The Danish Road Safety Council has a hilarious ad out designed to promote helmet use in the country. The ad, titled “Helmet has always been a good idea,” is set in Denmark in 893 and features a Viking leader named Svend who is about to lead a group of men to take on England.
As Svend gets on his horse and prepares to head off, his son runs up to him with a helmet, but the leader is not ready to wear it. When asked by another man in the crowd if he should be wearing a helmet, Svend replies that it “makes my scalp itch,” and “ruins my braids.” He also says that he’s a “careful rider.”

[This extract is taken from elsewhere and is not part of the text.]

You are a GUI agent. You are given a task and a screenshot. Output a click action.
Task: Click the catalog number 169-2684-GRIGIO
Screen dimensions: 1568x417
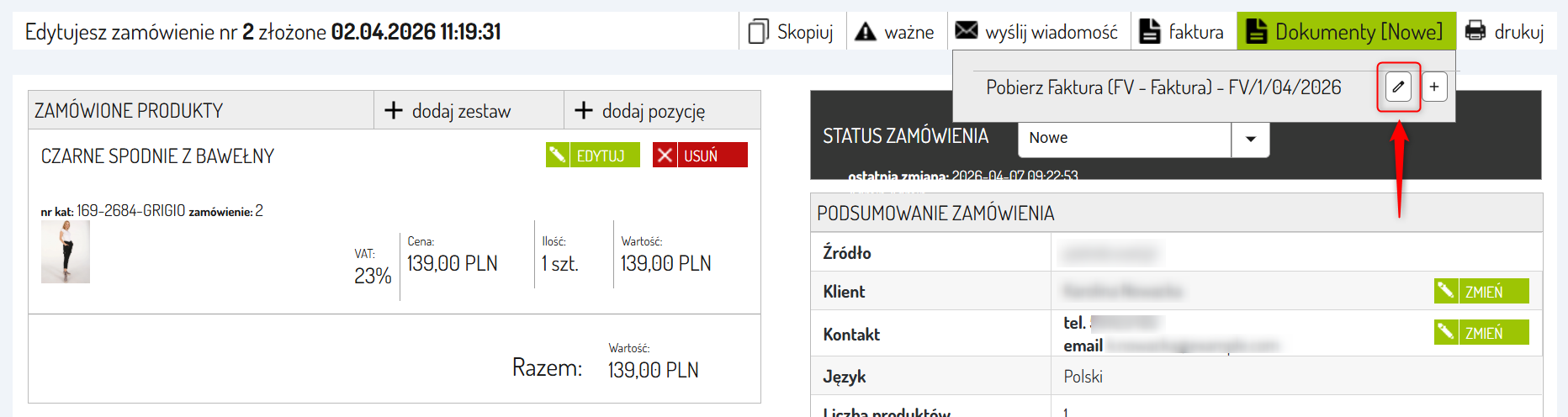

In the end Svend’s wife comes out and tells him that he can go looting and pillaging, but only if he wears his helmet. That’s enough to get him to finally comply – a good thing since he hits his head on a gate on his way out of the village.
The ad fits in with the Danish Cyclists’ Federation approach to helmet use, which “recommends that cyclists wear (a) helmet, but are against helmet compulsion … making the helmet mandatory could devastate the Danish bicycle culture.”
While the federation is quick to acknowledge that “helmets can reduce head injuries, and in some cases, it can mean the difference between life and death,” it is worried that compulsory helmet laws could “have a destructive effect on the Danish bicycle culture.” The federation points to statistics from Australia and the U.S. that have shown that compulsory helmet laws have decreased bicycle use.
“Criminalizing and scaring Danes off bikes is the wrong approach,” the federation concludes.
Which is why the country puts a lot of resources into campaigns to promote helmet use and produces imaginative commercials like this one.